A parlamentar reclama ainda da forma de tratamento que recebeu no início dos trabalhos. “Se já é difícil paras as mulheres ‘cis’, imagina para mim que sou trans! No início, insistiam em me chamar de ‘vereador’, se recusando a me tratar no feminino. Sem falar quando meus projetos vão para votação que preciso fazer o possível e o impossível para conseguir apoio e driblar o conchavo daqueles que votam ‘não’ para minhas propostas simplesmente porque são inclusivas”, destacou.
 
PROCURADORIA
Após quatro anos de espera, foi implementada a Procuradoria da Mulher na Câmara de Uberlândia, tendo Cláudia Guerra como procuradora e Gilvan, Dandara (PT) e Taís Andrade (PV) como subprocuradoras.
 
“A procuradoria tem dois braços. Um que é preventivo contra a violência contra a mulher, e o outro combater a violência política de gênero, inclusive com formação, ações educativas, preventivas. Sabemos o quanto essa violência acaba inibindo as mulheres, tanto no pleito eleitora, quanto durante a campanha e depois de eleitas”, explicou Cláudia.

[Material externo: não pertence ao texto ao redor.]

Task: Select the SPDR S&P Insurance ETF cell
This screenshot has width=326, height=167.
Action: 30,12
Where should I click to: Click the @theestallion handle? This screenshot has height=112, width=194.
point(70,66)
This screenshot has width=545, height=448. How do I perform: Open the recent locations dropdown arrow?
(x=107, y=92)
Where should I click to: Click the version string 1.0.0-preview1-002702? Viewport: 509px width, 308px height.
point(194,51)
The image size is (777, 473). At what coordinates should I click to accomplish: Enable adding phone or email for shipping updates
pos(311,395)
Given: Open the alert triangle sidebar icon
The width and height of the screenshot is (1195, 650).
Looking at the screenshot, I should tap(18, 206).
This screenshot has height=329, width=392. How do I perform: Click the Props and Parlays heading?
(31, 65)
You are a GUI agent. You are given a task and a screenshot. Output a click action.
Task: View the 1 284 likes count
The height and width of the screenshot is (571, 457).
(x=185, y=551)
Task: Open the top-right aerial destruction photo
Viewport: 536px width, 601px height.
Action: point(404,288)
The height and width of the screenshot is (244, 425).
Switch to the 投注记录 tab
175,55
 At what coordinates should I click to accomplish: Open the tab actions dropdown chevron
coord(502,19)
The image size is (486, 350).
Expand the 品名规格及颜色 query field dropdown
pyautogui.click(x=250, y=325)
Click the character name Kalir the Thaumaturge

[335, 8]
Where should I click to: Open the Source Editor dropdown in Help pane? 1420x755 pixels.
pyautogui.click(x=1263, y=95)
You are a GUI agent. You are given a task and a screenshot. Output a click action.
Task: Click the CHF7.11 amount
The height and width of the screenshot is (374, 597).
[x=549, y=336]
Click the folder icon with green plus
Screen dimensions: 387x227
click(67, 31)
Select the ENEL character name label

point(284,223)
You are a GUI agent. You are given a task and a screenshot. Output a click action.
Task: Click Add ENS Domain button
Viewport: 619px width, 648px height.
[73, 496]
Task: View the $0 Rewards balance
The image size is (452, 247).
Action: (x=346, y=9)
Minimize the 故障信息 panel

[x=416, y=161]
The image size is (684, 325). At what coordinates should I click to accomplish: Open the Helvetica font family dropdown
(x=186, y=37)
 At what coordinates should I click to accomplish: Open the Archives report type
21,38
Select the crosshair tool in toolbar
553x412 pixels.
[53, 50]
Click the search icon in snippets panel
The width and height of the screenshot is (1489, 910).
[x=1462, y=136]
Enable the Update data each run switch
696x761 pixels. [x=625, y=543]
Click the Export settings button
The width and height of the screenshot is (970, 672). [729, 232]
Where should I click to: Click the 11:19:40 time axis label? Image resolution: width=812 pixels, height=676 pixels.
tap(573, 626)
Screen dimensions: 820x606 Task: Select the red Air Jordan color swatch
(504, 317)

  A parlamentar lembrou de casos de violência política contra mulheres nos últimos anos. “Temos casos de assédio sexual, o assassinato da Marielle Franco também pode ser visto como exemplo de perseguição, além de vários outros no Brasil. Os índices são grandes. É muito difícil uma mulher que entrou na vida política e não tenha passado por isso, ou que não tenha percebido que sofreu violência política de gênero. Então a procuradoria acaba cumprindo essa função, também”.
 
Cláudia também comentou sobre a instituição da Comissão Permanente dos Direitos das Mulheres na Câmara, da qual é relatora. “São espaços importantes para afirmar as mulheres na politica e tentar reduzir esse processo de exclusão e discriminação”.
 
MAIS SOBRE A LEI
De acordo com a nova lei aprovada em âmbito nacional, fica vedada toda ação, conduta ou omissão com a finalidade de impedir, obstaculizar ou restringir os direitos políticos da mulher, bem como qualquer distinção, exclusão ou restrição no reconhecimento, gozo ou exercício dos seus direitos e das suas liberdades políticas fundamentais, em virtude do sexo.
 
Os partidos políticos também deverão fazer sua parte, obrigando que no estatuto de cada legenda contenha normas de prevenção, sanção e combate à violência contra a mulher.
 
Também houve alterações na legislação que rege os pleitos. A publicação incluiu no Código Eleitoral a previsão de crimes contra mulheres, entre eles, publicidade que deprecie a condição da mulher ou estimule sua discriminação em razão do sexo feminino, ou em relação à sua cor, raça ou etnia. A autora do projeto de lei é a deputada carioca Rosângela Gomes (Republicanos).